Problem requirements — All the entries that follow must be written out again exactly.

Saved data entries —

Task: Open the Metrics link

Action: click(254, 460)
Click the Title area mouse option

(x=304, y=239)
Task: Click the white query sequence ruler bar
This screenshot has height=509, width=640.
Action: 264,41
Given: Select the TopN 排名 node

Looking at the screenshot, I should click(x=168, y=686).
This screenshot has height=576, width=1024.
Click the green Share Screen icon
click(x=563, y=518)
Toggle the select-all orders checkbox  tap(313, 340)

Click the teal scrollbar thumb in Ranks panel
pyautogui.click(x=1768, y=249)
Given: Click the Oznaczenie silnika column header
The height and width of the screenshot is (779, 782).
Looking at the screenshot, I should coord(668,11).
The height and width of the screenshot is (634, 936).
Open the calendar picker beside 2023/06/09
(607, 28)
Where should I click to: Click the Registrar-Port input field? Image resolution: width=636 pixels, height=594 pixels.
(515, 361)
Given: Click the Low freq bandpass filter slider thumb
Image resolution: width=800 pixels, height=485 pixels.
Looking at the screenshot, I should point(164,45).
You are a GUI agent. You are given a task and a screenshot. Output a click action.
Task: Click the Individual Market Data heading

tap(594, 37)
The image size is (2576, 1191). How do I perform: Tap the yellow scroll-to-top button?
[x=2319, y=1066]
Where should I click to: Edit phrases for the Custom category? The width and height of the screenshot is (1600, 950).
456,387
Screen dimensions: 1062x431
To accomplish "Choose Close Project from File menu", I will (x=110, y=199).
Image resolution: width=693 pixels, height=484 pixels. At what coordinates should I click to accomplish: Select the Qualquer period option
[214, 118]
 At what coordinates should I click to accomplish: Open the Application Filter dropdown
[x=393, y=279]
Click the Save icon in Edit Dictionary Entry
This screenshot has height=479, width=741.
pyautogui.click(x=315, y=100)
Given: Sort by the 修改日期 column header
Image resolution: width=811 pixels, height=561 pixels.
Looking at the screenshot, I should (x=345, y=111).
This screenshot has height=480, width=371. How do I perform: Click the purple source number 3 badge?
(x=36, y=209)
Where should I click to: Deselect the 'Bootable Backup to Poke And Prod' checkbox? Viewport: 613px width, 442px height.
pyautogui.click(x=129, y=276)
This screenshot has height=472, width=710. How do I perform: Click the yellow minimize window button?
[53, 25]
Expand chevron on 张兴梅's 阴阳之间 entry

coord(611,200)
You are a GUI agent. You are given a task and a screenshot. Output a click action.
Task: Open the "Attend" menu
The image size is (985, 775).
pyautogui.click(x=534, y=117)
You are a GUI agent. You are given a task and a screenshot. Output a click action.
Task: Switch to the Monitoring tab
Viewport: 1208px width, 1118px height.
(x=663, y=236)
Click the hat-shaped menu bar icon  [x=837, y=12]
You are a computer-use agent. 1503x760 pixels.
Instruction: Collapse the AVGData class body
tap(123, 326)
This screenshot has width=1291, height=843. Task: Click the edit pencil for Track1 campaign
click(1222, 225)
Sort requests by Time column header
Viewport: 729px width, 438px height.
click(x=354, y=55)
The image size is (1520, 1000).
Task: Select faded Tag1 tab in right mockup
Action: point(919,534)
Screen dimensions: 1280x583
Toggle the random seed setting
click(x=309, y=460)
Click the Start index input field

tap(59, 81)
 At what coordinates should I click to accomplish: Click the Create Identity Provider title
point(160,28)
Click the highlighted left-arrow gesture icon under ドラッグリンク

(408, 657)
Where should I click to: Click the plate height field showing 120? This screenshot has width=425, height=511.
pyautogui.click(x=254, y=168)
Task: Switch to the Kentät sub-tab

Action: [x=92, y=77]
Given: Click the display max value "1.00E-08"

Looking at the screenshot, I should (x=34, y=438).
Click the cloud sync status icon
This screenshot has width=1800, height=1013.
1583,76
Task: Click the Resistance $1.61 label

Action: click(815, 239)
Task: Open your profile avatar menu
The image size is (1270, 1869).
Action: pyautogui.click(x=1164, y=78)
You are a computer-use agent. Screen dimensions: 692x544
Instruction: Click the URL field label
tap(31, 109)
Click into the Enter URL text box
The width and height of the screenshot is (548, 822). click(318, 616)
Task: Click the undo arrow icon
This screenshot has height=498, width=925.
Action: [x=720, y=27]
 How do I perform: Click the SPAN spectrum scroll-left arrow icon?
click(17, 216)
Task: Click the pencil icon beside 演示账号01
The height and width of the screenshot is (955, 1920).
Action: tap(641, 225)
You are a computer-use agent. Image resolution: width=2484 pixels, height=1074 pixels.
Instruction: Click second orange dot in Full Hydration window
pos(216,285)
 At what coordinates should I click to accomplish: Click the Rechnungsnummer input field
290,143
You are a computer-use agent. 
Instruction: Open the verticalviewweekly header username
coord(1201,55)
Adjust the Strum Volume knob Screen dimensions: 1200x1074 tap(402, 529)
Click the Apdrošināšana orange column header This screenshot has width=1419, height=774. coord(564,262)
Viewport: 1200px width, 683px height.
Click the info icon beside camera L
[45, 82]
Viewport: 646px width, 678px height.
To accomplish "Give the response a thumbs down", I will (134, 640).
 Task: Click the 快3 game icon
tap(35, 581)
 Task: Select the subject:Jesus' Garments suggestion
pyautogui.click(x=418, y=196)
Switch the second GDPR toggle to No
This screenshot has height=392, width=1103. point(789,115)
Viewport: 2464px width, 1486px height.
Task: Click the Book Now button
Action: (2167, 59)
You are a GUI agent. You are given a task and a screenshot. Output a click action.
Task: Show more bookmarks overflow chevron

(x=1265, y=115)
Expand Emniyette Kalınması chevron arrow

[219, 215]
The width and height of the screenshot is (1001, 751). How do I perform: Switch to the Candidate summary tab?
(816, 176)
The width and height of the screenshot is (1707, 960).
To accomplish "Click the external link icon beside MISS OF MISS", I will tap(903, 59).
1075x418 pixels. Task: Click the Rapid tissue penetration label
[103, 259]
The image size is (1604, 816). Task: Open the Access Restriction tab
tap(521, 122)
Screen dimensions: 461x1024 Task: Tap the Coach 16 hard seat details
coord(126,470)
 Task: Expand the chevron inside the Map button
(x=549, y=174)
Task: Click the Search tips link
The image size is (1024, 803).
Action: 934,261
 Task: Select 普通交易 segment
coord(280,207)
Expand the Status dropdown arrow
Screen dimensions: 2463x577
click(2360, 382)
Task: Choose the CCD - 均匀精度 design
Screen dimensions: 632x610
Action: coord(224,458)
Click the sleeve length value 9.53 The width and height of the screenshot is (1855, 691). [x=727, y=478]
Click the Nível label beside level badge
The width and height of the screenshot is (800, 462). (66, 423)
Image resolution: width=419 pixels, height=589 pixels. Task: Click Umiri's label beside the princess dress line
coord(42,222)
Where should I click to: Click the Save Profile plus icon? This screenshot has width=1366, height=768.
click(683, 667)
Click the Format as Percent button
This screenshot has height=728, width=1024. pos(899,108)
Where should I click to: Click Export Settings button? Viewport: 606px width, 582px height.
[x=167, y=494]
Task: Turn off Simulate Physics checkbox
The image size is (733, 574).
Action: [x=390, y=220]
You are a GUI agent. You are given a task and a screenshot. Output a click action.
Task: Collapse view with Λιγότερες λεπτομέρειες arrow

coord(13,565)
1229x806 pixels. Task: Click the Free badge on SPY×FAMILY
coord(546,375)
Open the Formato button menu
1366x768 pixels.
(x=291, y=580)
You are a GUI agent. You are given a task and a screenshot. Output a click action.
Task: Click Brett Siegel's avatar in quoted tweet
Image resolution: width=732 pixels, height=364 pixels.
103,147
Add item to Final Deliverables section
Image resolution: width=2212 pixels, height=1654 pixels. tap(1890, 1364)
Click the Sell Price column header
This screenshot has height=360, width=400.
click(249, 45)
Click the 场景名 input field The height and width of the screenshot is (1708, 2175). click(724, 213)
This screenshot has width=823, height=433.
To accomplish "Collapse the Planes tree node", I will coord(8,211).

Reply to the task —
Task: Open the Metrics link

Action: click(254, 460)
Click the Title area mouse option

(x=304, y=239)
Task: Click the white query sequence ruler bar
This screenshot has height=509, width=640.
Action: 264,41
Given: Select the TopN 排名 node

Looking at the screenshot, I should click(x=168, y=686).
This screenshot has height=576, width=1024.
Click the green Share Screen icon
click(x=563, y=518)
Toggle the select-all orders checkbox  tap(313, 340)

Click the teal scrollbar thumb in Ranks panel
pyautogui.click(x=1768, y=249)
Given: Click the Oznaczenie silnika column header
The height and width of the screenshot is (779, 782).
Looking at the screenshot, I should coord(668,11).
The height and width of the screenshot is (634, 936).
Open the calendar picker beside 2023/06/09
(607, 28)
Where should I click to: Click the Registrar-Port input field? Image resolution: width=636 pixels, height=594 pixels.
(515, 361)
Given: Click the Low freq bandpass filter slider thumb
Image resolution: width=800 pixels, height=485 pixels.
Looking at the screenshot, I should point(164,45).
You are a GUI agent. You are given a task and a screenshot. Output a click action.
Task: Click the Individual Market Data heading

tap(594, 37)
The image size is (2576, 1191). How do I perform: Tap the yellow scroll-to-top button?
[x=2319, y=1066]
Where should I click to: Edit phrases for the Custom category? The width and height of the screenshot is (1600, 950).
456,387
Screen dimensions: 1062x431
To accomplish "Choose Close Project from File menu", I will (x=110, y=199).
Image resolution: width=693 pixels, height=484 pixels. At what coordinates should I click to accomplish: Select the Qualquer period option
[214, 118]
 At what coordinates should I click to accomplish: Open the Application Filter dropdown
[x=393, y=279]
Click the Save icon in Edit Dictionary Entry
This screenshot has height=479, width=741.
pyautogui.click(x=315, y=100)
Given: Sort by the 修改日期 column header
Image resolution: width=811 pixels, height=561 pixels.
Looking at the screenshot, I should (x=345, y=111).
This screenshot has height=480, width=371. How do I perform: Click the purple source number 3 badge?
(x=36, y=209)
Where should I click to: Deselect the 'Bootable Backup to Poke And Prod' checkbox? Viewport: 613px width, 442px height.
pyautogui.click(x=129, y=276)
This screenshot has height=472, width=710. How do I perform: Click the yellow minimize window button?
[53, 25]
Expand chevron on 张兴梅's 阴阳之间 entry

coord(611,200)
You are a GUI agent. You are given a task and a screenshot. Output a click action.
Task: Open the "Attend" menu
The image size is (985, 775).
pyautogui.click(x=534, y=117)
You are a GUI agent. You are given a task and a screenshot. Output a click action.
Task: Switch to the Monitoring tab
Viewport: 1208px width, 1118px height.
(x=663, y=236)
Click the hat-shaped menu bar icon  [x=837, y=12]
You are a computer-use agent. 1503x760 pixels.
Instruction: Collapse the AVGData class body
tap(123, 326)
This screenshot has width=1291, height=843. Task: Click the edit pencil for Track1 campaign
click(1222, 225)
Sort requests by Time column header
Viewport: 729px width, 438px height.
click(x=354, y=55)
The image size is (1520, 1000).
Task: Select faded Tag1 tab in right mockup
Action: point(919,534)
Screen dimensions: 1280x583
Toggle the random seed setting
click(x=309, y=460)
Click the Start index input field

tap(59, 81)
 At what coordinates should I click to accomplish: Click the Create Identity Provider title
point(160,28)
Click the highlighted left-arrow gesture icon under ドラッグリンク

(408, 657)
Where should I click to: Click the plate height field showing 120? This screenshot has width=425, height=511.
pyautogui.click(x=254, y=168)
Task: Switch to the Kentät sub-tab

Action: [x=92, y=77]
Given: Click the display max value "1.00E-08"

Looking at the screenshot, I should (x=34, y=438).
Click the cloud sync status icon
This screenshot has width=1800, height=1013.
1583,76
Task: Click the Resistance $1.61 label

Action: click(815, 239)
Task: Open your profile avatar menu
The image size is (1270, 1869).
Action: pyautogui.click(x=1164, y=78)
You are a computer-use agent. Screen dimensions: 692x544
Instruction: Click the URL field label
tap(31, 109)
Click into the Enter URL text box
The width and height of the screenshot is (548, 822). click(318, 616)
Task: Click the undo arrow icon
This screenshot has height=498, width=925.
Action: [x=720, y=27]
 How do I perform: Click the SPAN spectrum scroll-left arrow icon?
click(17, 216)
Task: Click the pencil icon beside 演示账号01
The height and width of the screenshot is (955, 1920).
Action: tap(641, 225)
You are a computer-use agent. Image resolution: width=2484 pixels, height=1074 pixels.
Instruction: Click second orange dot in Full Hydration window
pos(216,285)
 At what coordinates should I click to accomplish: Click the Rechnungsnummer input field
290,143
You are a computer-use agent. 
Instruction: Open the verticalviewweekly header username
coord(1201,55)
Adjust the Strum Volume knob Screen dimensions: 1200x1074 tap(402, 529)
Click the Apdrošināšana orange column header This screenshot has width=1419, height=774. coord(564,262)
Viewport: 1200px width, 683px height.
Click the info icon beside camera L
[45, 82]
Viewport: 646px width, 678px height.
To accomplish "Give the response a thumbs down", I will (134, 640).
 Task: Click the 快3 game icon
tap(35, 581)
 Task: Select the subject:Jesus' Garments suggestion
pyautogui.click(x=418, y=196)
Switch the second GDPR toggle to No
This screenshot has height=392, width=1103. point(789,115)
Viewport: 2464px width, 1486px height.
Task: Click the Book Now button
Action: (2167, 59)
You are a GUI agent. You are given a task and a screenshot. Output a click action.
Task: Show more bookmarks overflow chevron

(x=1265, y=115)
Expand Emniyette Kalınması chevron arrow

[219, 215]
The width and height of the screenshot is (1001, 751). How do I perform: Switch to the Candidate summary tab?
(816, 176)
The width and height of the screenshot is (1707, 960).
To accomplish "Click the external link icon beside MISS OF MISS", I will tap(903, 59).
1075x418 pixels. Task: Click the Rapid tissue penetration label
[103, 259]
The image size is (1604, 816). Task: Open the Access Restriction tab
tap(521, 122)
Screen dimensions: 461x1024 Task: Tap the Coach 16 hard seat details
coord(126,470)
 Task: Expand the chevron inside the Map button
(x=549, y=174)
Task: Click the Search tips link
The image size is (1024, 803).
Action: 934,261
 Task: Select 普通交易 segment
coord(280,207)
Expand the Status dropdown arrow
Screen dimensions: 2463x577
click(2360, 382)
Task: Choose the CCD - 均匀精度 design
Screen dimensions: 632x610
Action: coord(224,458)
Click the sleeve length value 9.53 The width and height of the screenshot is (1855, 691). [x=727, y=478]
Click the Nível label beside level badge
The width and height of the screenshot is (800, 462). (66, 423)
Image resolution: width=419 pixels, height=589 pixels. Task: Click Umiri's label beside the princess dress line
coord(42,222)
Where should I click to: Click the Save Profile plus icon? This screenshot has width=1366, height=768.
click(683, 667)
Click the Format as Percent button
This screenshot has height=728, width=1024. pos(899,108)
Where should I click to: Click Export Settings button? Viewport: 606px width, 582px height.
[x=167, y=494]
Task: Turn off Simulate Physics checkbox
The image size is (733, 574).
Action: [x=390, y=220]
You are a GUI agent. You are given a task and a screenshot. Output a click action.
Task: Collapse view with Λιγότερες λεπτομέρειες arrow

coord(13,565)
1229x806 pixels. Task: Click the Free badge on SPY×FAMILY
coord(546,375)
Open the Formato button menu
1366x768 pixels.
(x=291, y=580)
You are a GUI agent. You are given a task and a screenshot. Output a click action.
Task: Click Brett Siegel's avatar in quoted tweet
Image resolution: width=732 pixels, height=364 pixels.
103,147
Add item to Final Deliverables section
Image resolution: width=2212 pixels, height=1654 pixels. tap(1890, 1364)
Click the Sell Price column header
This screenshot has height=360, width=400.
click(249, 45)
Click the 场景名 input field The height and width of the screenshot is (1708, 2175). click(724, 213)
This screenshot has width=823, height=433.
To accomplish "Collapse the Planes tree node", I will coord(8,211).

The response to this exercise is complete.